* [Excerpted passage]
The goal of SCICO is to provide a general research tool for computational imaging, with a particular focus on scientific imaging applications, which are particularly underrepresented in the existing range of open-source packages in this area. While a number of other packages overlap somewhat in functionality with SCICO, only a few support execution of the same code on both CPU and GPU devices, and we are not aware of any that support just-in-time compilation and automatic gradient computation, which is invaluable in computational imaging. SCICO provides all three of these valuable features (subject to some caveats) by being built on top of JAX rather than NumPy.

The remainder of this section outlines the steps involved in solving an inverse problem, and shows how each concept maps to a component of SCICO. More detail on the main classes involved in setting up and solving an inverse problem can be found in Main SCICO Classes.

Forward Modeling#

In order to solve a computational imaging problem we need to know how the image we wish to reconstruct, \(\mathbf{x}\), is related to the data that we can measure, \(\mathbf{y}\). This is represented via a model of the measurement process,

\[\mathbf{y} = A(\mathbf{x}) \,.\]

SCICO provides the Operator and LinearOperator classes, which may be subclassed by users, in order to implement the forward operator, \(A\). It also has several built-in operators, most of which are linear, e.g., finite convolutions, discrete Fourier transforms, optical propagators, Abel transforms, and X-ray transforms (the same as Radon transforms in 2D). For example,

input_shape = (512, 512)
angles = np.linspace(0, 2 * np.pi, 180, endpoint=False)
channels = 512
A = scico.linop.xray.svmbir.XRayTransform(input_shape, angles, channels)

defines a tomographic projection operator.

A significant advantage of SCICO being built on top of JAX is that the adjoints of linear operators, which can be quite time consuming to implement even when the operator itself is straightforward, are computed automatically by exploiting the automatic differentation features of JAX. If A is a LinearOperator, then its adjoint is simply A.T for real transforms and A.H for complex transforms. Likewise, Jacobian-vector products can be automatically computed for non-linear operators, allowing for simple linearization and gradient calculations.

SCICO operators can be composed to construct new operators. (If both operands are linear, then the result is also linear.) For example, if A and B have been defined as distinct linear operators, then

C = B @ A

defines a new linear operator C that first applies operator A and then applies operator B to the result (i.e. \(C = B A\) in math notation). This operator algebra can be used to build complicated forward operators from simpler building blocks.

SCICO also handles cases where either the image we want to reconstruct, \(\mb{x}\), or its measurements, \(\mb{y}\), do not fit neatly into a multi-dimensional array. This is achieved via BlockArray objects, which consist of a list of multi-dimensional array blocks. A BlockArray differs from a list in that, whenever possible, BlockArray properties and methods (including unary and binary operators like +, -, *, …) automatically map along the blocks, returning another BlockArray or tuple as appropriate. For example, consider a system that measures the column sums and row sums of an image. If the input image has shape \(M \times N\), the resulting measurement will have shape \(M + N\), which is awkward to represent as a multi-dimensional array. In SCICO, we can represent this operator by

input_shape = (130, 50)

* [Records]
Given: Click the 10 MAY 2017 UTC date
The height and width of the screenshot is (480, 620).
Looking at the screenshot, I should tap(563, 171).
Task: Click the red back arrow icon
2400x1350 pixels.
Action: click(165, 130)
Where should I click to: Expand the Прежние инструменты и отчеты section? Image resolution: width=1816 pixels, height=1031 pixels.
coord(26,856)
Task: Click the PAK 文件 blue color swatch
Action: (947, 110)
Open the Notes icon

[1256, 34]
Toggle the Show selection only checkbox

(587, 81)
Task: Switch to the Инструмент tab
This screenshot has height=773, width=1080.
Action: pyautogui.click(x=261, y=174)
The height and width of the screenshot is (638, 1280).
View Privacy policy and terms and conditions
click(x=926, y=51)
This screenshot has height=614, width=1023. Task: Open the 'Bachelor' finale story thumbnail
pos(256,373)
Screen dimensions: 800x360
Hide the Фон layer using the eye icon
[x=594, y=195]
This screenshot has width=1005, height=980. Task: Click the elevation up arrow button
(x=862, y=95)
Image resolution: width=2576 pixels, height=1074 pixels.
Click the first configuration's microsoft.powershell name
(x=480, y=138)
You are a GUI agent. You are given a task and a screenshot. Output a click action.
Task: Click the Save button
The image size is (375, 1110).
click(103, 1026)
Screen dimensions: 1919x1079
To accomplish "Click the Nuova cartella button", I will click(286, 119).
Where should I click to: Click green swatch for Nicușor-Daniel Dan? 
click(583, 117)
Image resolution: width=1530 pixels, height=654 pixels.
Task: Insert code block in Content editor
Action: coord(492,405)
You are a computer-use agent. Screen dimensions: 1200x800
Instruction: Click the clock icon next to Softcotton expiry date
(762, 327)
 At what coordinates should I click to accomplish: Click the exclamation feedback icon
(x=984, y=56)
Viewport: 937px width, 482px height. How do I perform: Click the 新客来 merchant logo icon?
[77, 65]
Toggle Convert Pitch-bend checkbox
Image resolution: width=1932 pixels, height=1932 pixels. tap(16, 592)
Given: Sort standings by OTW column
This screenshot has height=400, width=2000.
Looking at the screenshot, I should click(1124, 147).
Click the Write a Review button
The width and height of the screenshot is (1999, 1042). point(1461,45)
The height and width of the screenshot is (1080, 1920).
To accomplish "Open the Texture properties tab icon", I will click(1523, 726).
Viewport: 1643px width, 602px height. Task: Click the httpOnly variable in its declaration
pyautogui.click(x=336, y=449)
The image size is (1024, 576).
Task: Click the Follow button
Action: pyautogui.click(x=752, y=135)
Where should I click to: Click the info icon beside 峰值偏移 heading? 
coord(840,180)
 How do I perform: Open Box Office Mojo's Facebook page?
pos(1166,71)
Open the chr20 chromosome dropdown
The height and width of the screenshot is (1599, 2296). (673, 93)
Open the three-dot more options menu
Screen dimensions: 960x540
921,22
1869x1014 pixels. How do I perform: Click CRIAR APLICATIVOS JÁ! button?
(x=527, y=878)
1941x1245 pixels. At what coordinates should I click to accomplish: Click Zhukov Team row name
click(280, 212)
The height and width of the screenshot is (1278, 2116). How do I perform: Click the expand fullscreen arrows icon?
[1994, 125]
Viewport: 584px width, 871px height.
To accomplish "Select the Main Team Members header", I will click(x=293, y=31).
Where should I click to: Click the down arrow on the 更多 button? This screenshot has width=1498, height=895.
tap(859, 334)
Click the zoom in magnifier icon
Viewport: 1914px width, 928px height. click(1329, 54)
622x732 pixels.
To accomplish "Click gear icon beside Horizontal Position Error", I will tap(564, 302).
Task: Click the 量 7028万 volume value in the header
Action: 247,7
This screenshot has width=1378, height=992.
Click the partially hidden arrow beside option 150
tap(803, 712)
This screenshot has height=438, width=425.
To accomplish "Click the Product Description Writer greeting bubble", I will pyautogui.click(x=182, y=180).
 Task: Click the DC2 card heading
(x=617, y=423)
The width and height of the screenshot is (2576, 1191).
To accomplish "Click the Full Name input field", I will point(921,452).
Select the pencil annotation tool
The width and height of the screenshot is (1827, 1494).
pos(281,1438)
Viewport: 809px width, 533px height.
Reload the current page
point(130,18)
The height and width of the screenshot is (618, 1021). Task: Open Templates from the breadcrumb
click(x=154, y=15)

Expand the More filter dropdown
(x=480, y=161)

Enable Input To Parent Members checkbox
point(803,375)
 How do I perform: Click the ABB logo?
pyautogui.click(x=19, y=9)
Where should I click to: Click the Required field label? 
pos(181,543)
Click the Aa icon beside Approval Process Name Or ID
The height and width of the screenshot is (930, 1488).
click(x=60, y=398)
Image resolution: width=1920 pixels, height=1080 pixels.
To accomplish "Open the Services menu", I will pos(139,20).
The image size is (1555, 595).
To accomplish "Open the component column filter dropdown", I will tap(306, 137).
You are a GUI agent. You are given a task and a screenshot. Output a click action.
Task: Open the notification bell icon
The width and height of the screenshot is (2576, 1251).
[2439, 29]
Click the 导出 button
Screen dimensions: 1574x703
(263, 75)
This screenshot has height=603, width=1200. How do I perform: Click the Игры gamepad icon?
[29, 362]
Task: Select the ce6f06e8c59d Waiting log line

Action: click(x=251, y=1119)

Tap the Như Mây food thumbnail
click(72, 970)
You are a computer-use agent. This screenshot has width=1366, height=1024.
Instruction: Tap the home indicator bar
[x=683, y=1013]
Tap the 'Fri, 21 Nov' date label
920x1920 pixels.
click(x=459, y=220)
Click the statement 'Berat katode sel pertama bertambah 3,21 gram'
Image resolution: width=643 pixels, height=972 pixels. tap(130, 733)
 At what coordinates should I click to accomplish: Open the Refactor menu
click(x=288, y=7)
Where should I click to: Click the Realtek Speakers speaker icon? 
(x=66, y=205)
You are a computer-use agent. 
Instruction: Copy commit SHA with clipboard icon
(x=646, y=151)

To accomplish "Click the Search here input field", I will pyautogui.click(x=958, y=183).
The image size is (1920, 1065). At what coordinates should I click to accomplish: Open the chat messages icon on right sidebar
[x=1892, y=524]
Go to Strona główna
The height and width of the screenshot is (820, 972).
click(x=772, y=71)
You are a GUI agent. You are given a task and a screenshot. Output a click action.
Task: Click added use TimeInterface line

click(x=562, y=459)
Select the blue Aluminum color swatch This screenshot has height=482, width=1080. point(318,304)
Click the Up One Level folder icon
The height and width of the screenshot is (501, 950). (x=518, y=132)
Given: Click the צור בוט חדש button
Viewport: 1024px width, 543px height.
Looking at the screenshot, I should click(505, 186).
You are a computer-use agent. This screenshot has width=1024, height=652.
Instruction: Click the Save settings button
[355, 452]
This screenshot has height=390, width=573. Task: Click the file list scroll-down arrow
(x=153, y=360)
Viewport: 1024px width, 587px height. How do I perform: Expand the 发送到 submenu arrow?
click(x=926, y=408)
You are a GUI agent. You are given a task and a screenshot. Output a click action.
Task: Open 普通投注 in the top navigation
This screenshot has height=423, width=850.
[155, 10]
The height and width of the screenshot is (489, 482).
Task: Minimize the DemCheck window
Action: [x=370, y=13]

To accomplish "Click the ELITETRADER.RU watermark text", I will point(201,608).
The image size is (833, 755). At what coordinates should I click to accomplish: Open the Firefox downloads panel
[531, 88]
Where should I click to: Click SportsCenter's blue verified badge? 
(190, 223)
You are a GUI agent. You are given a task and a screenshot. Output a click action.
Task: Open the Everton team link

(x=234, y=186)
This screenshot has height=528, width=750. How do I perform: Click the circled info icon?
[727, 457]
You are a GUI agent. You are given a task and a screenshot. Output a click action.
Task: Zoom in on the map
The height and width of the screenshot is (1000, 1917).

* [What this exercise asks]
a – In the listing, turn the lines into a numbered list with blank lines omitted, beginning at the line containing "Click the Write a Review button" and stopping after the line containing "I will point(921,452).".
b – Continue the SCICO overview text from the point where it stops.

* [Answers to the tasks]
a –
1. Click the Write a Review button
2. The width and height of the screenshot is (1999, 1042). point(1461,45)
3. The height and width of the screenshot is (1080, 1920).
4. To accomplish "Open the Texture properties tab icon", I will click(1523, 726).
5. Viewport: 1643px width, 602px height. Task: Click the httpOnly variable in its declaration
6. pyautogui.click(x=336, y=449)
7. The image size is (1024, 576).
8. Task: Click the Follow button
9. Action: pyautogui.click(x=752, y=135)
10. Where should I click to: Click the info icon beside 峰值偏移 heading? 
11. coord(840,180)
12.  How do I perform: Open Box Office Mojo's Facebook page?
13. pos(1166,71)
14. Open the chr20 chromosome dropdown
15. The height and width of the screenshot is (1599, 2296). (673, 93)
16. Open the three-dot more options menu
17. Screen dimensions: 960x540
18. 921,22
19. 1869x1014 pixels. How do I perform: Click CRIAR APLICATIVOS JÁ! button?
20. (x=527, y=878)
21. 1941x1245 pixels. At what coordinates should I click to accomplish: Click Zhukov Team row name
22. click(280, 212)
23. The height and width of the screenshot is (1278, 2116). How do I perform: Click the expand fullscreen arrows icon?
24. [1994, 125]
25. Viewport: 584px width, 871px height.
26. To accomplish "Select the Main Team Members header", I will click(x=293, y=31).
27. Where should I click to: Click the down arrow on the 更多 button? This screenshot has width=1498, height=895.
28. tap(859, 334)
29. Click the zoom in magnifier icon
30. Viewport: 1914px width, 928px height. click(1329, 54)
31. 622x732 pixels.
32. To accomplish "Click gear icon beside Horizontal Position Error", I will tap(564, 302).
33. Task: Click the 量 7028万 volume value in the header
34. Action: 247,7
35. This screenshot has width=1378, height=992.
36. Click the partially hidden arrow beside option 150
37. tap(803, 712)
38. This screenshot has height=438, width=425.
39. To accomplish "Click the Product Description Writer greeting bubble", I will pyautogui.click(x=182, y=180).
40.  Task: Click the DC2 card heading
41. (x=617, y=423)
42. The width and height of the screenshot is (2576, 1191).
43. To accomplish "Click the Full Name input field", I will point(921,452).

b –
H0 = scico.linop.Sum(input_shape, axis=0)
H1 = scico.linop.Sum(input_shape, axis=1)
H = scico.linop.VerticalStack((H0, H1))

The result of applying H to an image with shape (130, 50) is a BlockArray with shape ((50,), (130,)). This result is compatible with the rest of SCICO and may be used, e.g., as the input of other operators.

Inverse Problem Formulation#

In order to estimate the image from the measured data, we need to solve an inverse problem. In its simplest form, the solution to such an inverse problem can be expressed as the optimization problem

\[\hat{\mb{x}} = \mathop{\mathrm{arg\,min}}_{\mb{x}} f( \mb{x} ) \,,\]

where \(\mb{x}\) is the unknown image and \(\hat{\mb{x}}\) is the recovered image. A common choice of \(f\) is

\[f(\mb{x}) = (1/2) \| A(\mb{x}) - \mb{y} \|_2^2 \,,\]

where \(\mb{y}\) is the measured data and \(A\) is the forward operator; in this case the minimization problem is a least squares problem.

In SCICO, the functional module provides implementations of common functionals such as \(\ell_2\) and \(\ell_1\) norms. The loss module is used to implement a special type of functional

\[f(\mb{x}) = \alpha l(A(\mb{x}),\mb{y}) \,,\]

where \(\alpha\) is a scaling parameter and \(l(\cdot)\) is another functional. The SCICO loss module contains a variety of loss functionals that are commonly used in computational imaging. For example, the squared \(\ell_2\) loss written above for a forward operator, \(A\), can be defined in SCICO using the code:

f = scico.loss.SquaredL2Loss(y=y, A=A)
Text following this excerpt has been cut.